彼氏はいないので全部バレンタインデーの友チョコのお返しだが、こういうイベントでいくつもお菓子を貰えたのは現役女子高生としてとても嬉しかった。
「お久しぶりです、こちらにいらっしゃったのですね」
「ギャー変態!!」
ノックもせずに入ってきた弟の正輝に梅畑君から貰った缶入りチョコレートを投げつけると、割と大きい缶は正輝の顔面に直撃した。
失神した正輝を例によって室内まで引きずると、私は制服姿のままで正輝を叩き起こした。

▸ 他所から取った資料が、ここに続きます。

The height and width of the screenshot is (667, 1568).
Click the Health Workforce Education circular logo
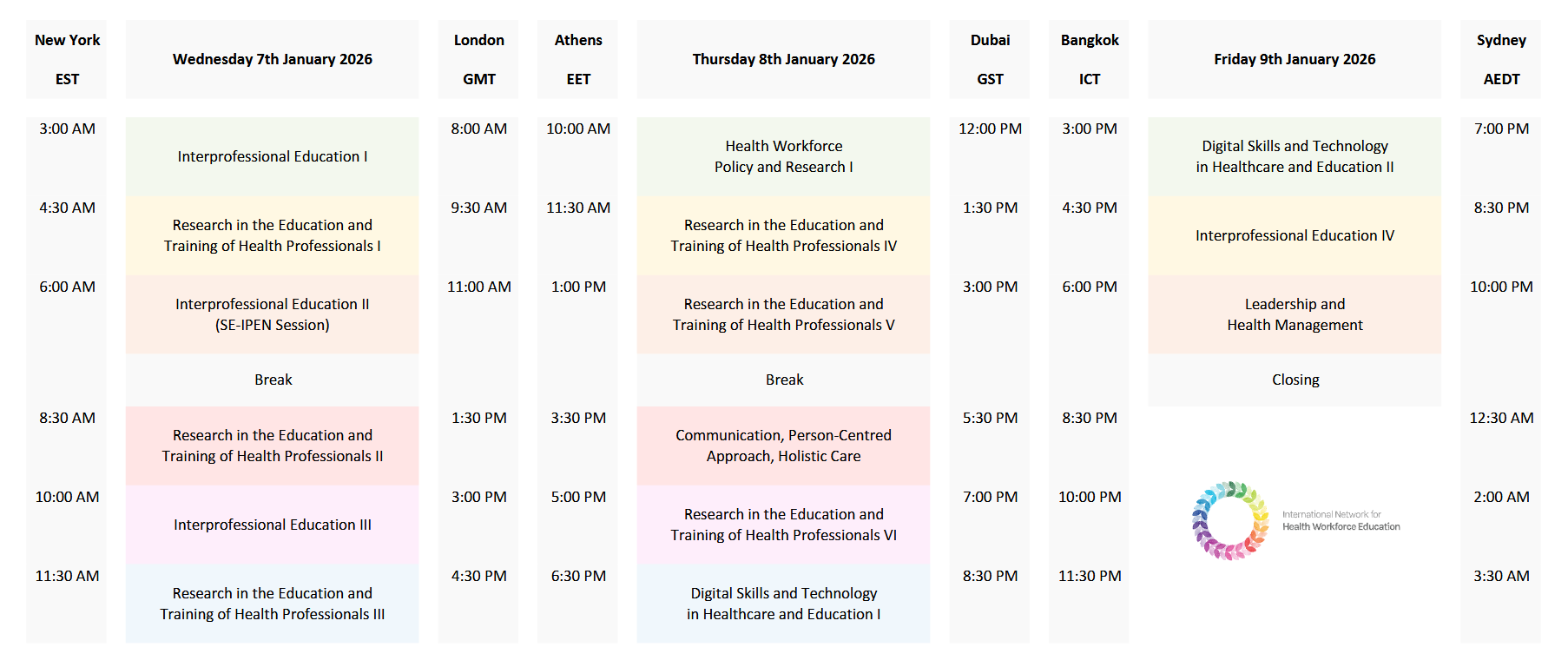[1230, 520]
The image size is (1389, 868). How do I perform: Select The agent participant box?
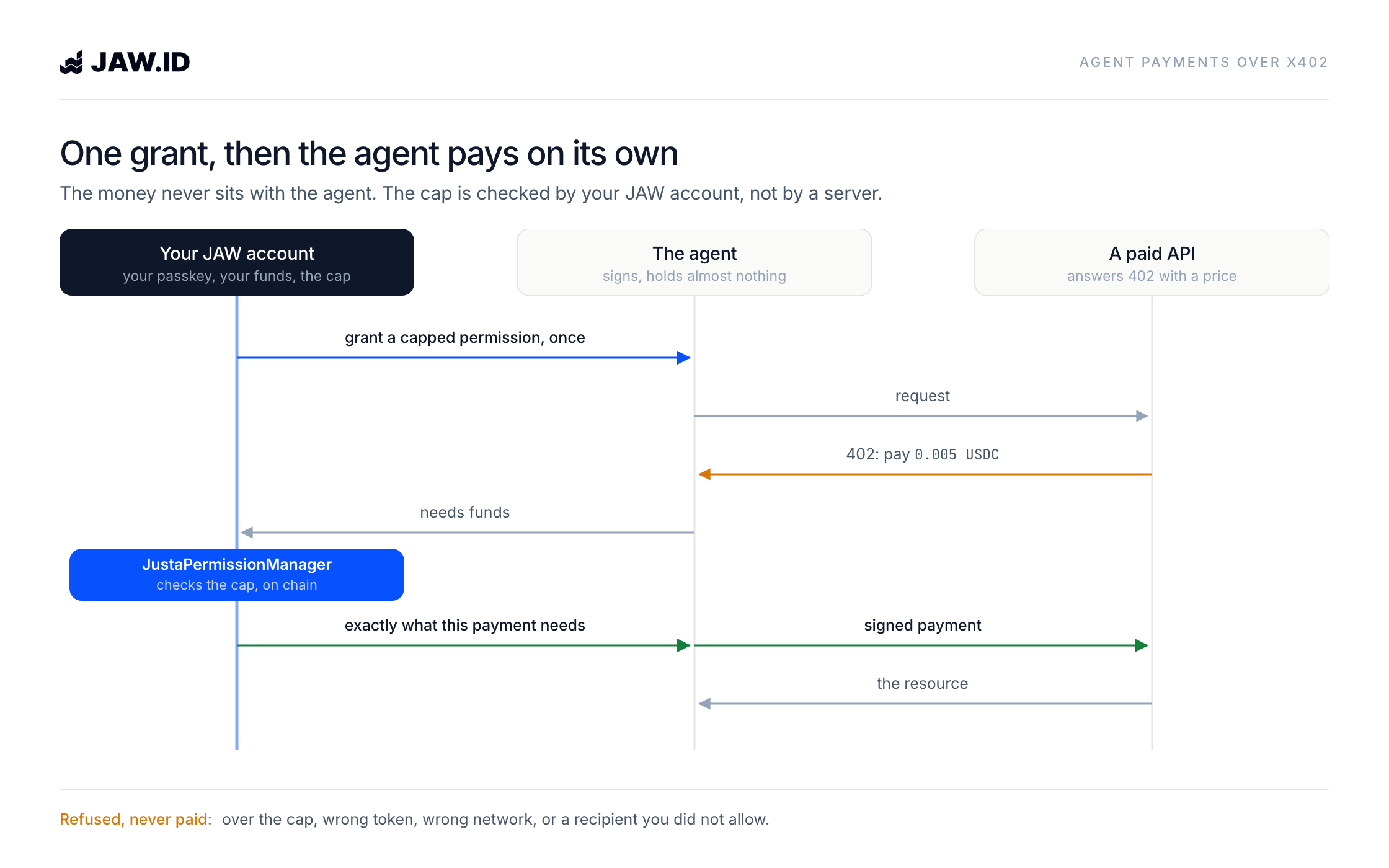point(694,262)
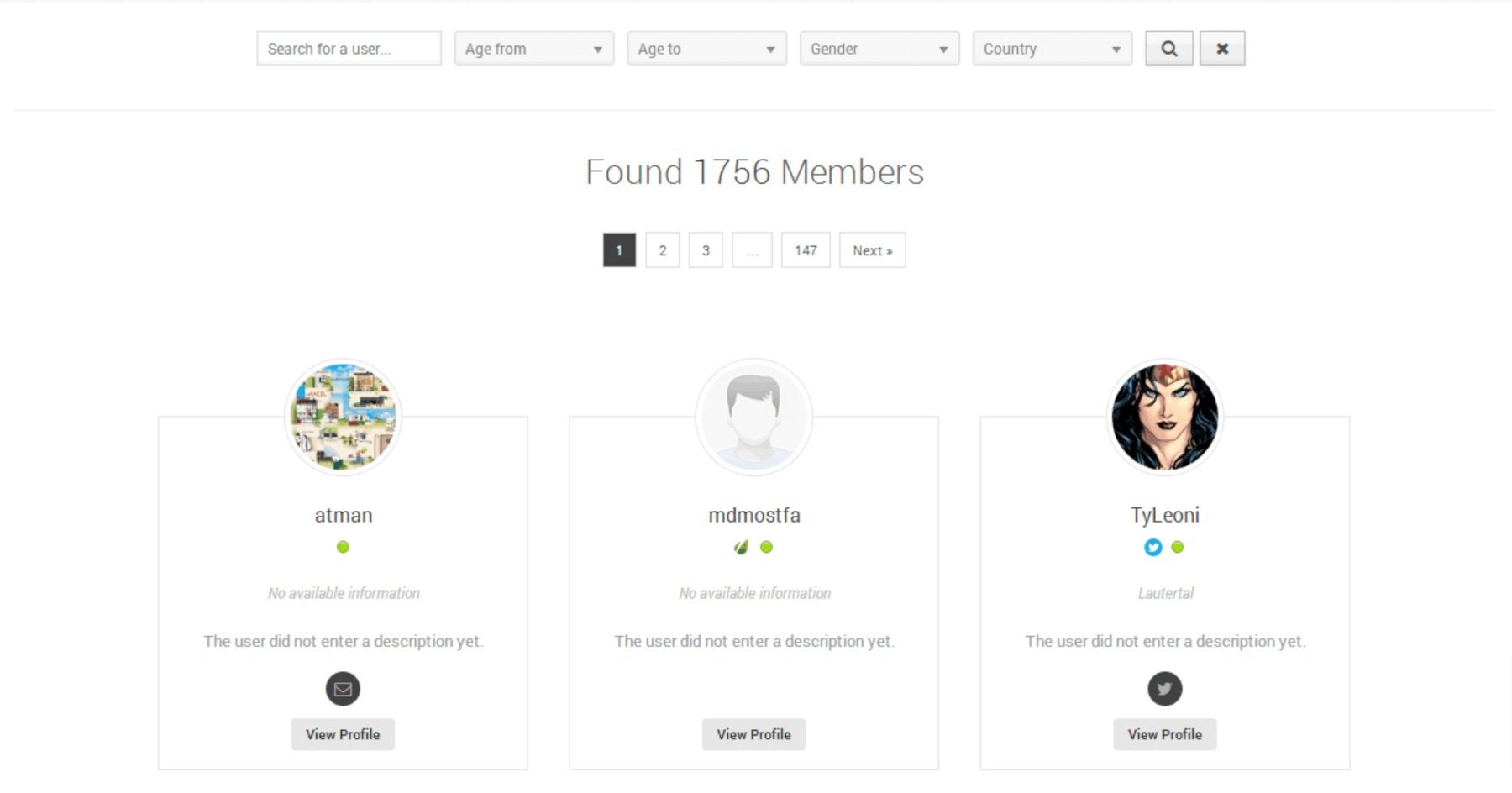Click the leaf icon under mdmostfa

tap(743, 547)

「いつもながら申し訳ありません、何分この惑星の文化には疎いもので。今回も弟さんの身体をお借りしますので、もしすぐに憑依を解きたくなったらこの髪の毛を抜いてください」
「それは分かりましたけど、異星人さん、こんな日に一体何の用ですか?」
今目の前で話しているのは正輝に憑依した外宇宙の異星人だと名乗られるまでもなく分かり、この調子からすると正体はブラッキ星人と延々戦争を続けているローキ星人だろう。
「私の母星はブラッキ星人との戦争の資金を調達すべく他の恒星系とも貿易を行っているのですが、文明があまり進歩していない惑星との貿易ではこちらに都合のよい条件を押し付ける結果になりがちなのです。この惑星では先進国と発展途上国が対等な立場で貿易を行うフェアトレードという文化があると聞き、その具体例を学びに参りました」
「まあ今日ホワイトデーですし、お菓子売り場でフェアトレードのチョコレートでも見ましょうか。それで説明になるか分からないですけど……」
正輝も中学校から帰ってきたばかりだったのかちょうど制服を着ていたので、私は正輝(に憑依している異星人)を連れて姉弟で買い物に行くことにした。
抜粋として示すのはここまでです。